■ Items from a dataset ■
____________________

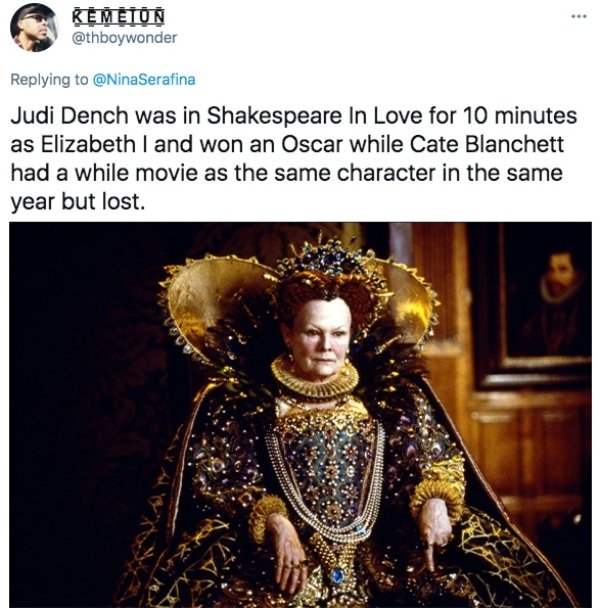Viewport: 600px width, 608px height.
Task: Open the @NinaSerafina mention link
Action: click(144, 79)
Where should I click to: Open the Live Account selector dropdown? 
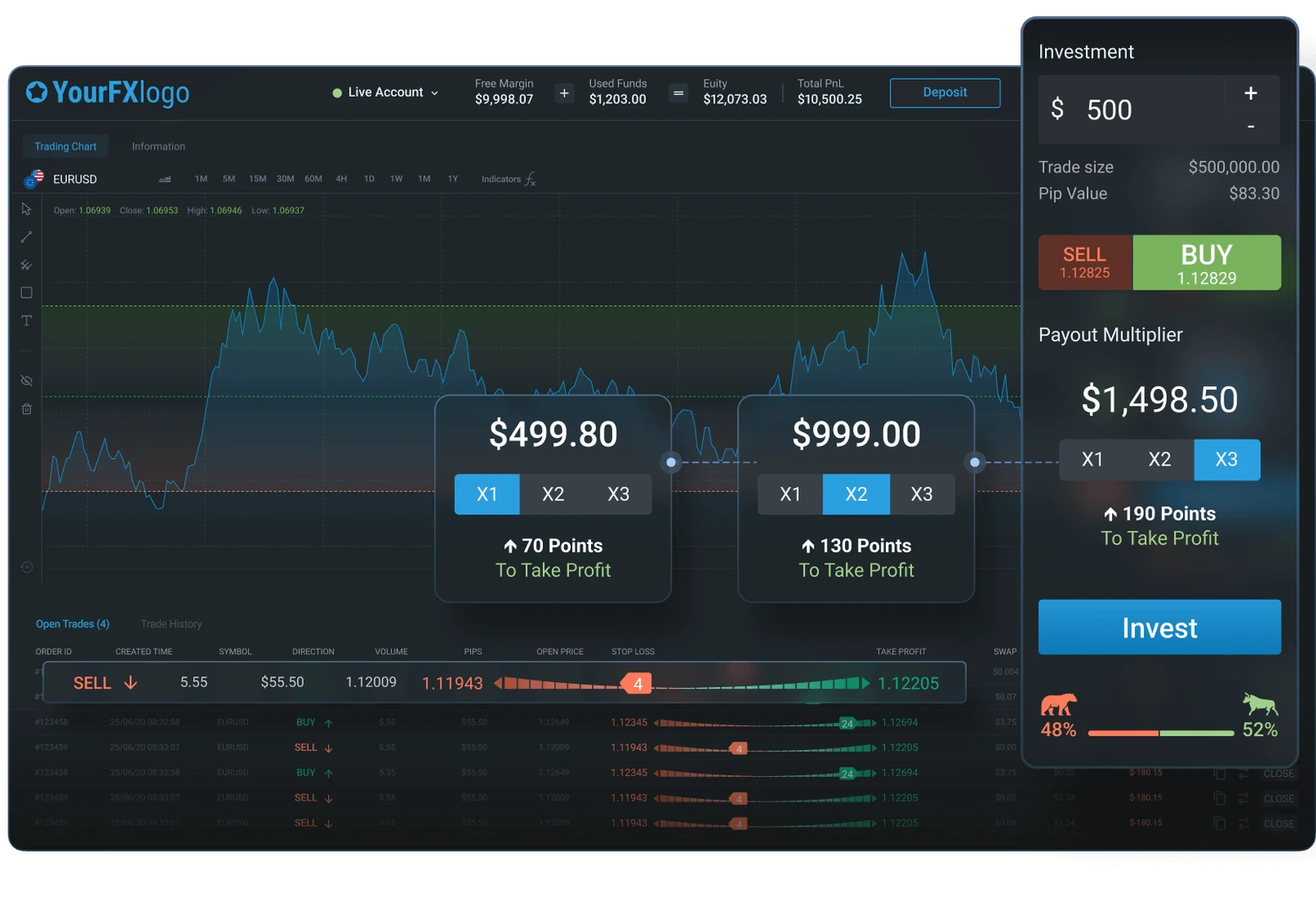pyautogui.click(x=385, y=92)
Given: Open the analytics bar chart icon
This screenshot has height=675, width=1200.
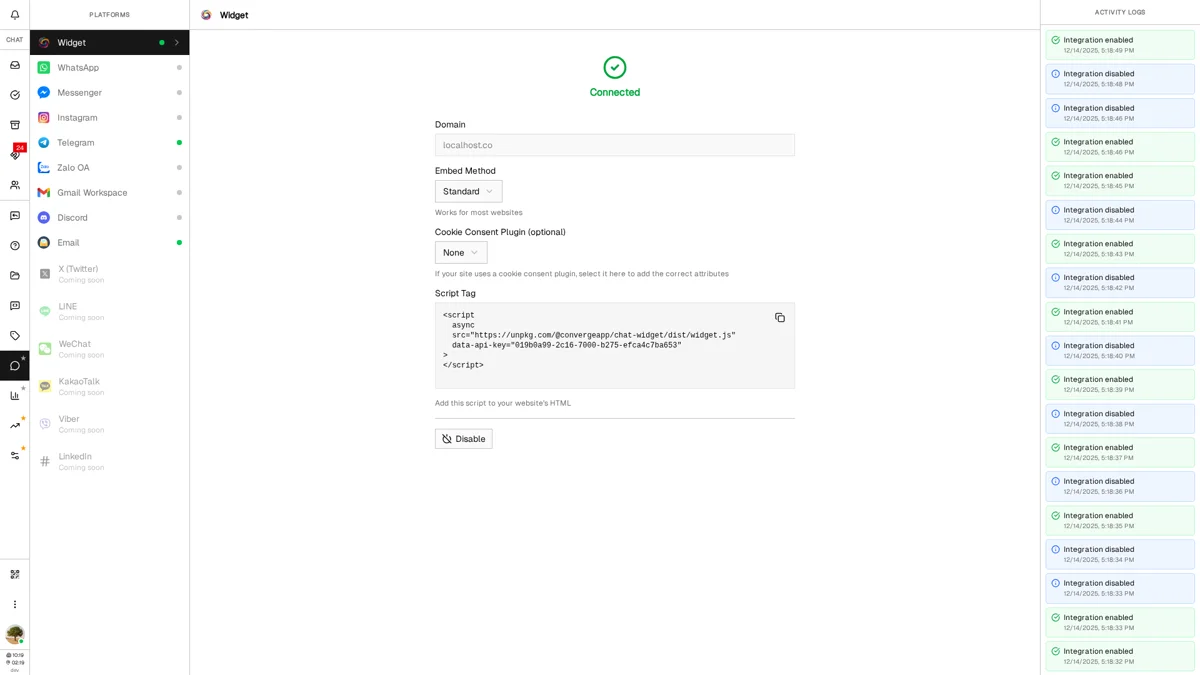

____________________

■ What to produce ■
Please copy only the lines from the one that contains "Where should I" through the last line of the records, exactly, and keep every picture out of the copy.

■ Finished task ■
Where should I click to: Open the Live Account selector dropdown? 
pyautogui.click(x=385, y=92)
Given: Open the analytics bar chart icon
This screenshot has height=675, width=1200.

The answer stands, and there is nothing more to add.